More significant for the
region and the entire world is not what is to come, but what has
happened in the past year. It may be too early to know. But it is
important to attempt to understand the significance and implications
of the manner in which the United States, having massively lost a
global diplomatic battle at the UN, marshaled its military might to
launch a war against Iraq and sought to change its regime and
reconfigure the Iraqi domestic governance system. It is fascinating
to debate the technical legalities or illegalities of what the US
has done in waging an unprovoked war in defiance of the
international consensus and without a formal UN mandate. But the war
has been waged, and the technicalities have been damned.
According to repeated
American statements, the US waged war against Iraq because of fears
that one day Iraq might develop weapons of mass destruction and
supply them to terrorists who would attack the US. Who knows if this
is really why the US has hundreds of thousands of troops making war
in Iraq. What we do know is that we have just experienced the
application of a daring, rather brazen, policy by which Washington
feels it can wage preemptive war based on other countries’

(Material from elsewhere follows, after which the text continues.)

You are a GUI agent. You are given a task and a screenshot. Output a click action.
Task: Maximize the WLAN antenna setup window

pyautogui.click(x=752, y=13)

presumed and possible threatening future behavior. The doctrine of
legitimate self-defense, in Washington’s eyes, has now been
expanded to allow one country to attack another based on the
strategic equivalent of a hunch.
Washington has offered other
reasons for attacking Iraq and changing its regime, including
Baghdad’s record of domestic repression, promoting democracy
in the Middle East, and fully implementing UN resolutions. These are
all fine and noble aims, with which no reasonable person could
argue. Yet the problem with the American approach is that in trying
to promote good governance and the rule of law it denigrates and
seriously degrades respect for existing systems of law designed to
promote peace and security around the world. Killing to promote life
is a morally flawed and politically obtuse policy.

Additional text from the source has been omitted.